Mr Nolan described the company as a “pillar of the Irish tourism industry and a proud corporate citizen here”, employing more than 900 people in Ireland.
He told the minister the company fully supported the Government’s proposal to implement a single national register for short-term lettings in the tourism sector.
“It would be far more effective to follow through on this commitment, on the timeline originally suggested, rather than focusing on stopgap measures,” he said in the letter to Mr O’Brien that was released by his department under the Freedom of Information Act.
‘We understand that the principle of engagement is important to you and the Government. We would appreciate it if this principle applied to Airbnb’— Derek Nolan, Airbnb’s director of public policy for Ireland
Mr Nolan shared financial information, previously passed to the minister’s department, from economic research firm Oxford Economics that showed Airbnb guests spent about €774 million and directly supported more than 6,000 jobs across the country.

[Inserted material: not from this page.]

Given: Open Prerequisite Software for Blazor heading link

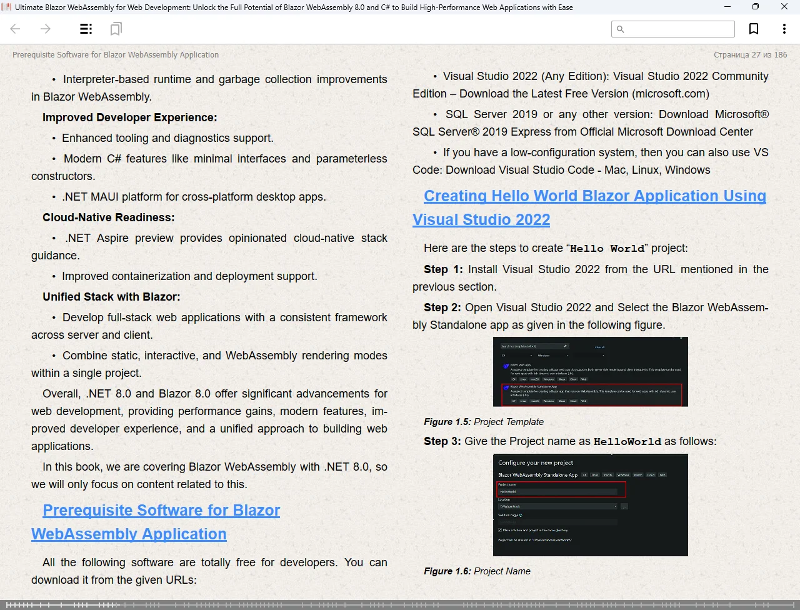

The letter shows the former politician was particularly aggrieved at the lack of consultation with the company before the Government announced the measures.
“We understand that the principle of engagement is important to you and the Government. We would appreciate it if this principle applied to Airbnb,” he said.
In December, the Government approved proposals that will require short-term letting in cities and towns in rent pressure zones to have special planning permission.
Under the plans, the State will be able to fine property owners and online platforms up to €5,000 if they breach new rules on short-term lettings.
Property owners offering accommodation for periods of up to and including 21 nights will need to be registered with Fáilte Ireland, the tourism agency.
Fáilte Ireland will be able to levy €300 fixed penalties notices on property owners who advertise their property without a valid registration number.